Menos publicidade irritante significa menos pessoas as desligando,
mais receita para publicadores, mais impressões para anunciantes e uma
navegação mais agradável. Isso, pelo que parece, é bom para todos.
Infelizmente, o esforço em bloquear anúncios da empresa se torna muito
mais problemático, já que nossa maior preocupação está se concretizando:
o Google está montando sua própria lista de “boas” publicações.

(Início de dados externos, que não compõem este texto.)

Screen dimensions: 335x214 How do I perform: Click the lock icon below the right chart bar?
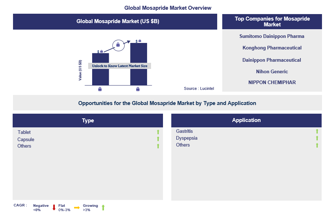(x=138, y=89)
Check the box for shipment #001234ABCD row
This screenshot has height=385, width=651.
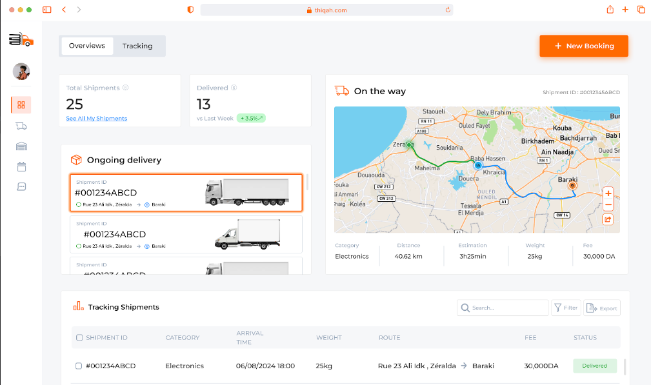(79, 366)
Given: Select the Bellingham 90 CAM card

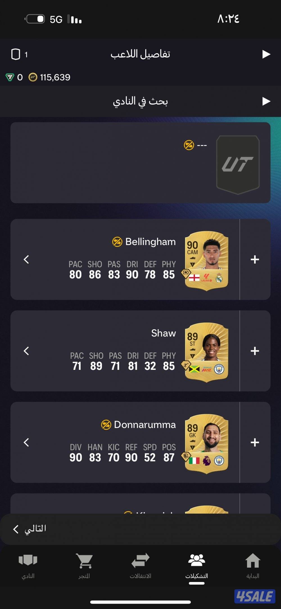Looking at the screenshot, I should point(207,260).
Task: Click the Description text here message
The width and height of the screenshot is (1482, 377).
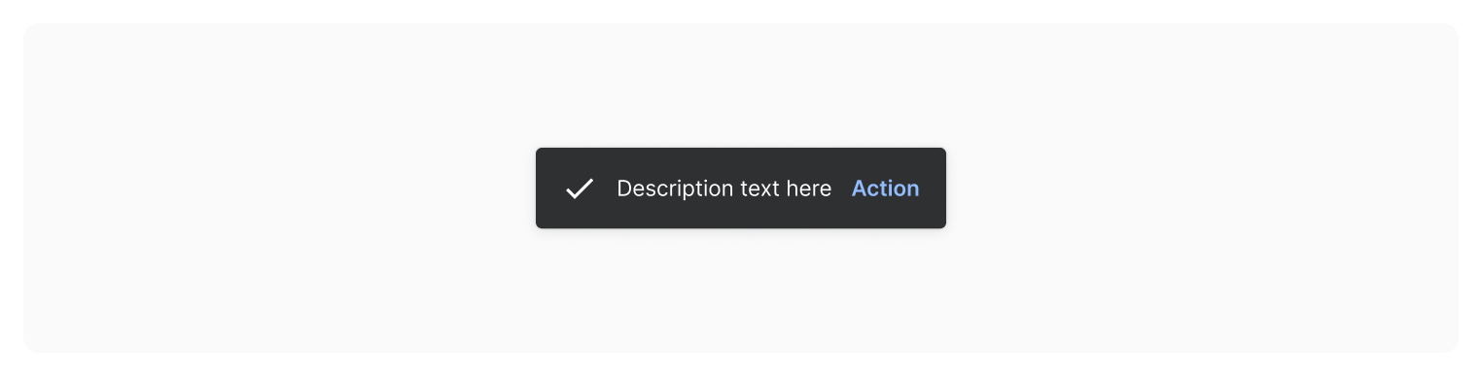Action: [x=724, y=189]
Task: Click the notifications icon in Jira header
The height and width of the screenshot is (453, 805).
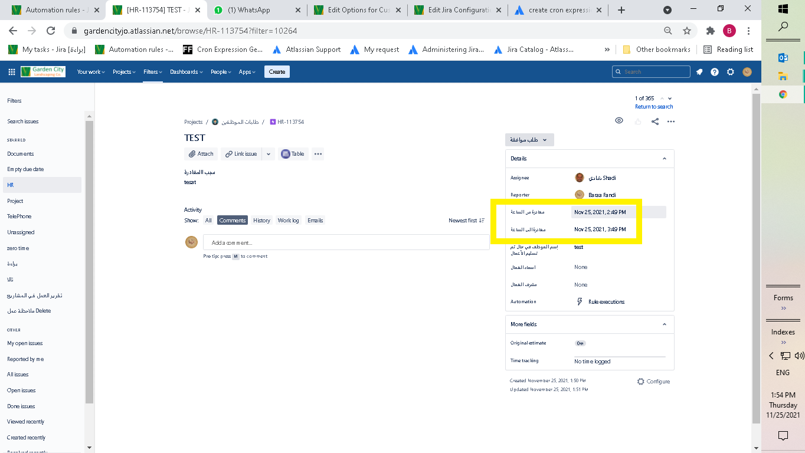Action: pyautogui.click(x=699, y=72)
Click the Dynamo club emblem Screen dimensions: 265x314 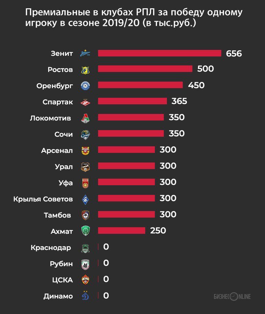(x=85, y=296)
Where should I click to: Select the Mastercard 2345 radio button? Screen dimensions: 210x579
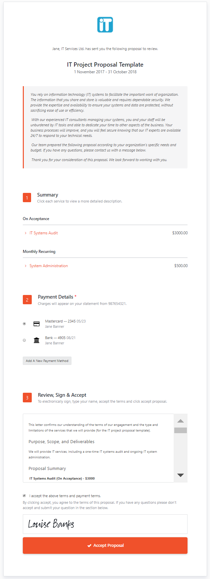24,323
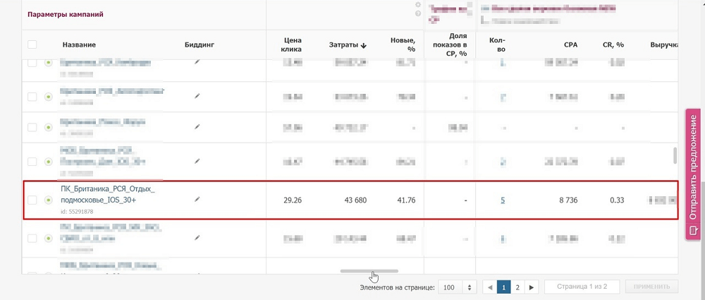Toggle select-all checkbox beside Название header
705x300 pixels.
click(32, 44)
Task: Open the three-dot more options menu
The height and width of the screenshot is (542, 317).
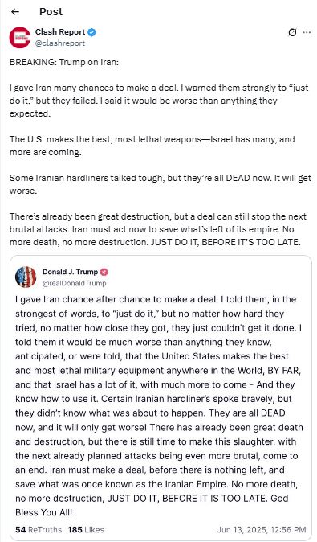Action: point(307,32)
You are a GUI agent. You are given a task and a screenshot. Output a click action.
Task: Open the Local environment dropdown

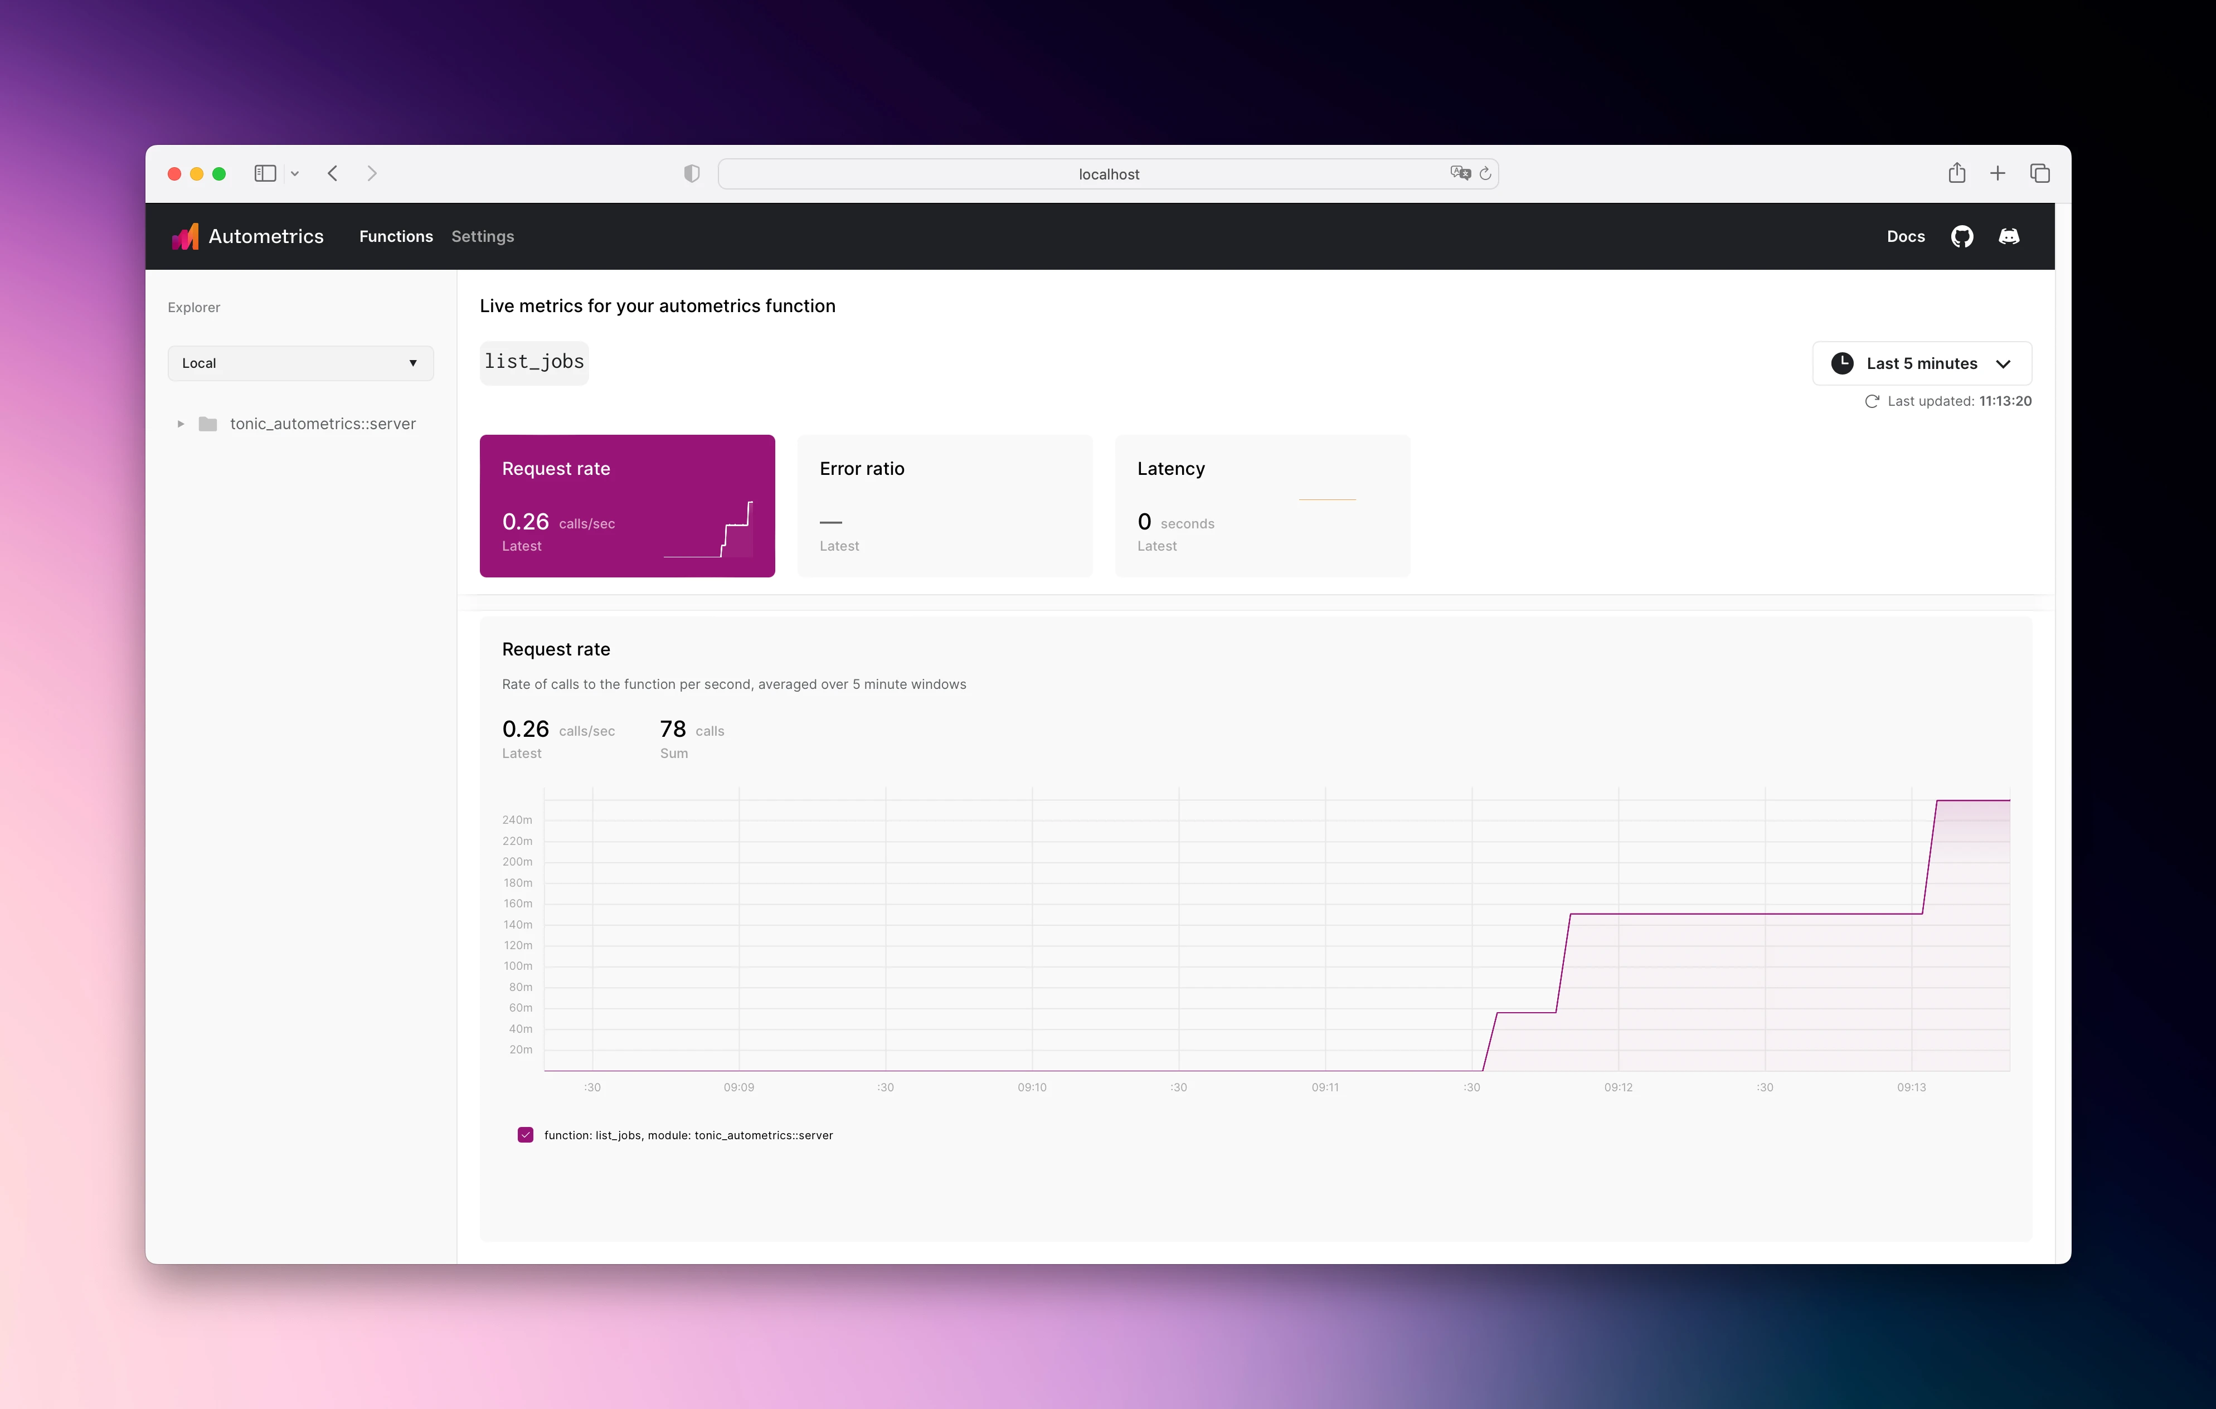300,363
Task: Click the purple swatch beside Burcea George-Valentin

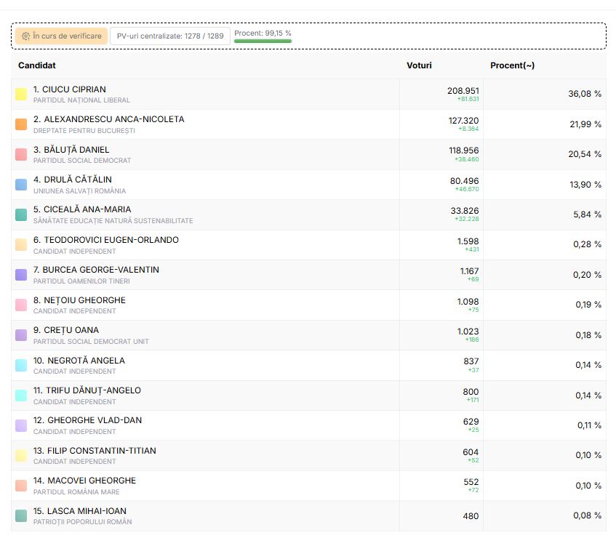Action: (21, 275)
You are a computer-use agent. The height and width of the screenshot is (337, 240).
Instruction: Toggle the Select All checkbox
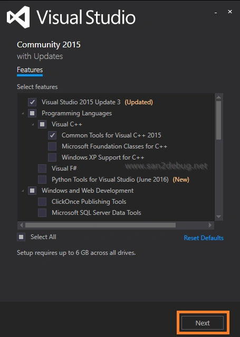pos(21,237)
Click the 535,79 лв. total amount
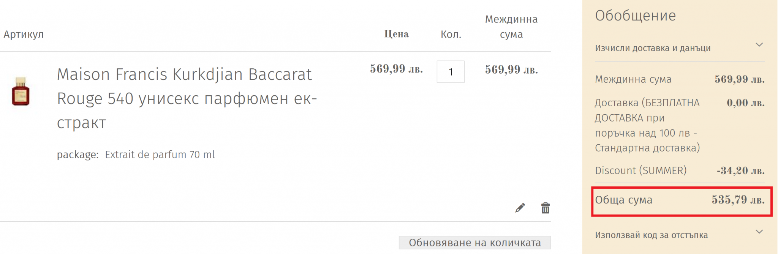This screenshot has width=778, height=254. click(x=738, y=200)
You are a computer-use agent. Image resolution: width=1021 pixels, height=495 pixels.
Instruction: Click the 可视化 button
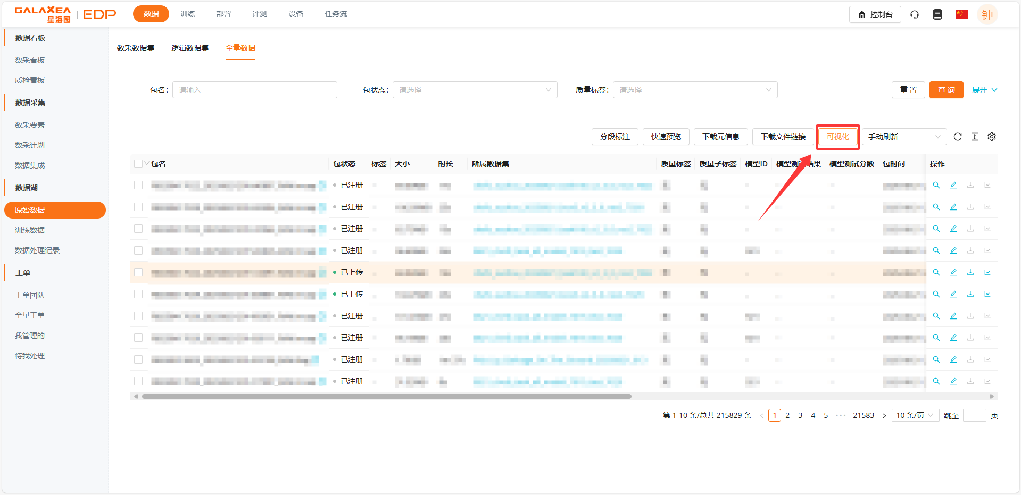(x=838, y=137)
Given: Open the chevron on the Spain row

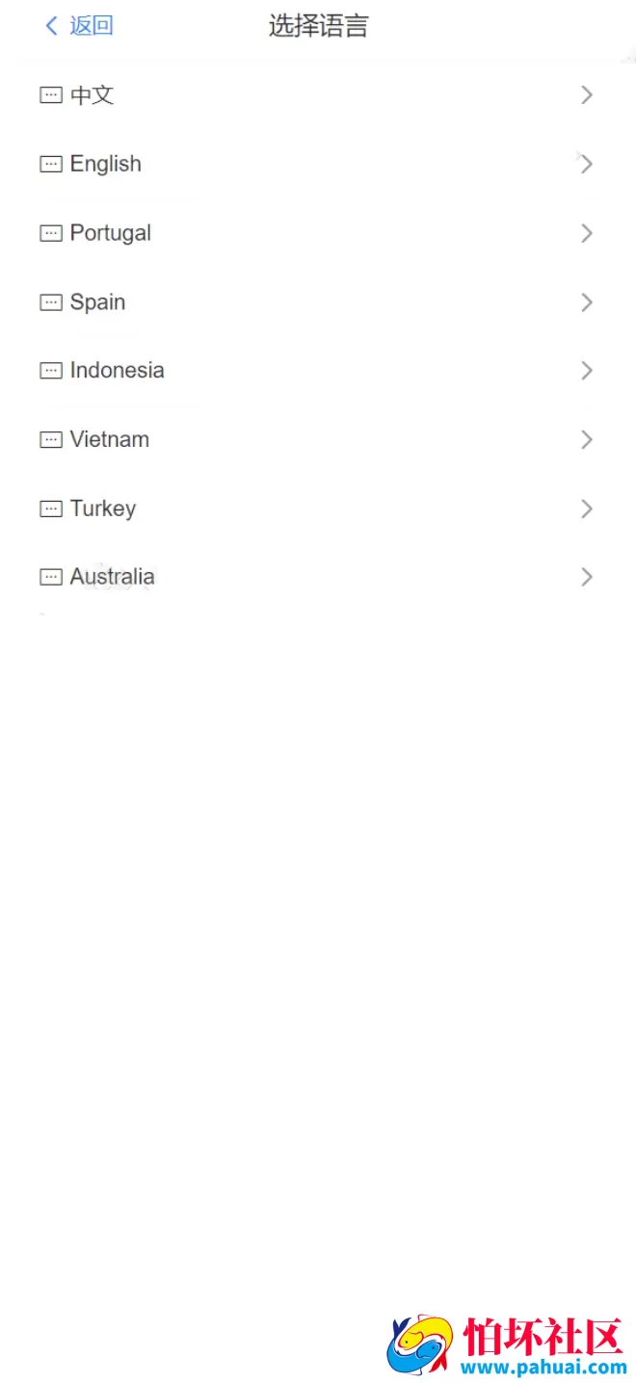Looking at the screenshot, I should 586,302.
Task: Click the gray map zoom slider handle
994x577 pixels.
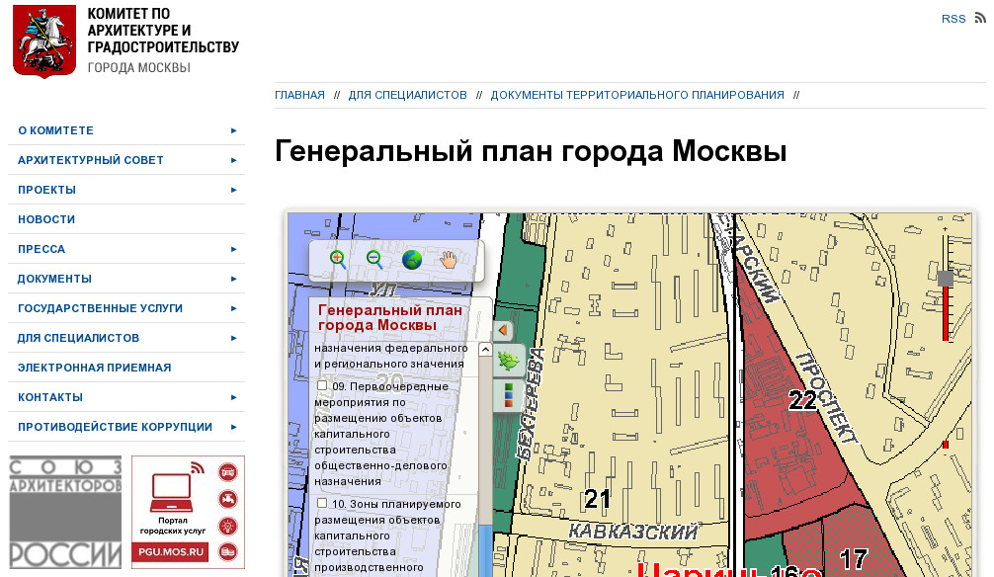Action: (946, 279)
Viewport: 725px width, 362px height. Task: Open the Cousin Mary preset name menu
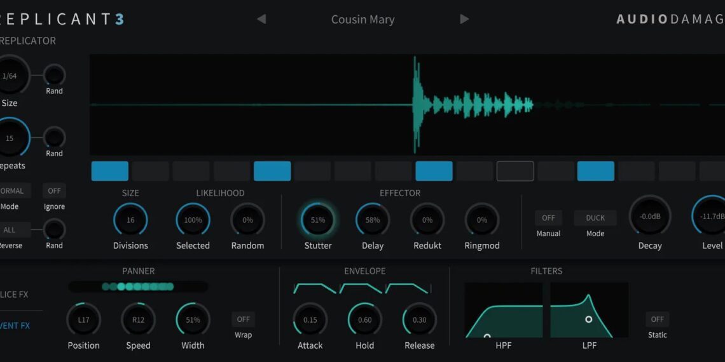point(363,20)
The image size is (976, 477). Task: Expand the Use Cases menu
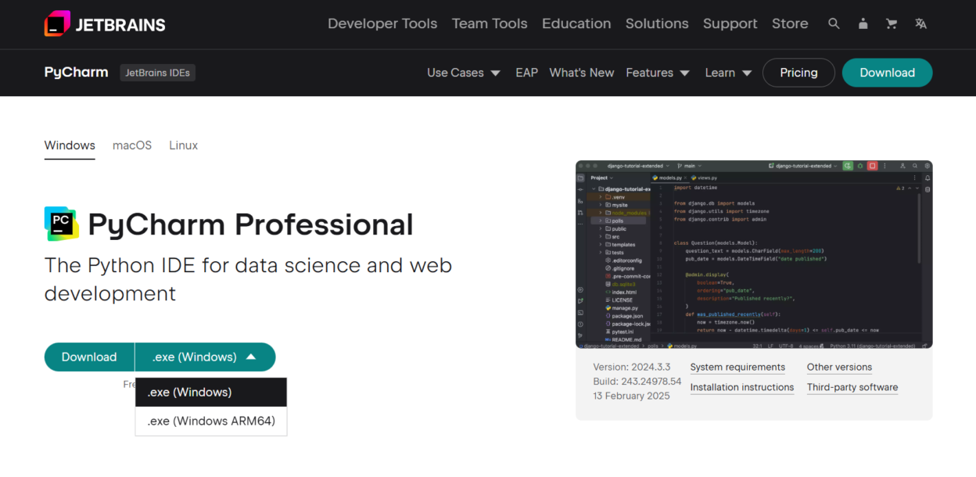coord(463,72)
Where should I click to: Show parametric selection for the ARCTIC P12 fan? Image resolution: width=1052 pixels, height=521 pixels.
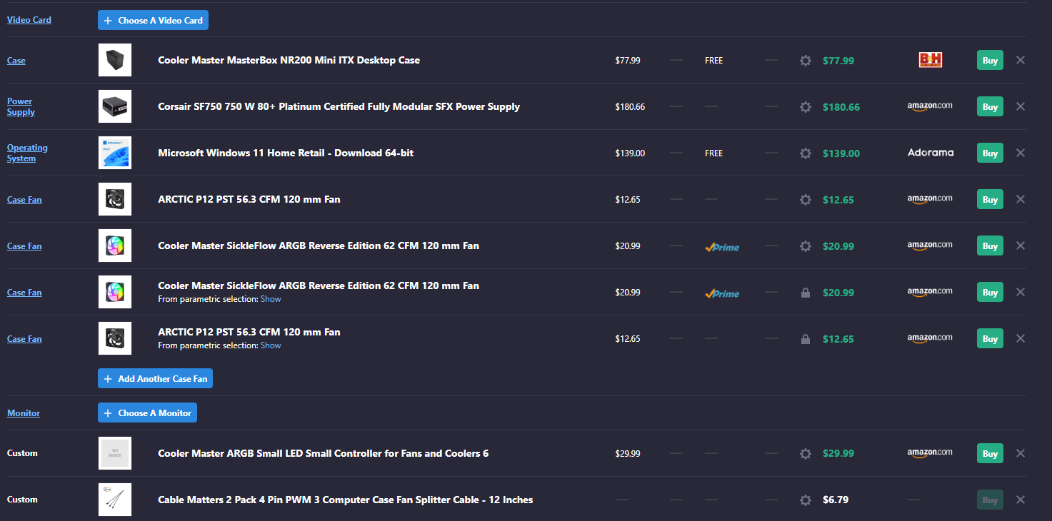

Quando a funcionalidade de bloqueio de anúncio foi anunciada, estávamos esperançosos
de que essa iniciativa poderia ter um desenvolvimento positivo. Uma das
nossas principais áreas de preocupação era a possibilidade de que o
Google pudesse implementar uma lista de “Anúncios Aceitáveis” na qual os
sites poderiam pagar para fazer parte. O Google, junto com outras
gigantes de mídia como Amazon e Microsoft, aparentemente paga ao Adblock Plus para incluir seus serviços em uma lista de permissões. Uma empresa não identificada disse ao Financial Times
em 2015 que a quantia era “equivalente a 30% das receitas adicionais
vindas da publicidade que fosse desbloqueada”. O Google está
implementando um programa similar chamado Funding Choices
(Escolhas de Financiamento, em tradução livre), que permite que sites
aprovados mostrem pop-ups aos usuários que visitam suas páginas. Um
usuário tem a opção de desligar o software de bloqueio de anúncios
desenvolvidos por terceiros ou pagar uma quantia para ter uma
experiência sem publicidade por meio do programa Google Contributor. Essa opção é, simultaneamente, animadora e extremamente problemática.
O programa do Google, na teoria, é uma opção melhor do que a que o
Adblock Plus oferece. Em vez de dizer aos sites, “iremos pegar uma
porção do dinheiro que o nosso serviço ‘roubaria’ de você”, o Google
Contributor está dizendo: “Aqui está uma maneira de recuperar a perda de
receita daqueles usuários que estão dispostos a pagá-lo”. Mas o Adblock
Plus é uma empresa muito menor do que o Google e não está incorporado
em praticamente todas as facetas da vida digital. Eu fico muito mais
confortável com empresas pequenas e independentes tendo o controle de
uma lista de permissões do que com uma força incontrolável como a do
Google, segurando todas as cartas do jogo.
É fácil interpretar que as mudanças que o Google está realizando são
uma tentativa de matar os serviços de bloqueio de publicidade de
terceiros e, simultaneamente, ganhar o poder de bloquear os anúncios de
seus competidores. De acordo com um relatório
da eMarketer, o Google controla 75,8% do mercado de pesquisa
patrocinada e 40,7% do mercado de publicidade digital dos Estados
Unidos. Vindo em segundo lugar está o Facebook, com 19,7% do mercado de
publicidade digital nos Estados Unidos. E ambas as companhias fazem
parte do Coalition for Better Ads,
a organização que está definindo os padrões para publicidades
aceitáveis no Chrome. Mark Patterson, acadêmico da área jurídica da
Universidade Fordham e autor de Antitrust Law in the New Economy (Lei Antitruste e a Nova Economia, sem versão em português), já chamou a coalizão de “um cartel orquestrado pelo Google”.
Incentivar anunciantes a criar uma experiência de navegação melhor
parece bom para todos. Mas enquanto o público e os reguladores ao redor
do mundo estão começando a acordar
para a necessidade urgente de tomar as rédeas dos agentes mais
dominantes do Vale do Silício, essa parece uma época esquisita para
começar a implantar o sistema que daria ao Google ainda mais poder em
sua área. Em um certo ponto, as pessoas precisarão se perguntar se uma
companhia é apenas um monopólio quando abusa de seu poder ou se já é um
monopólio porque tem o potencial de abusar desse poder.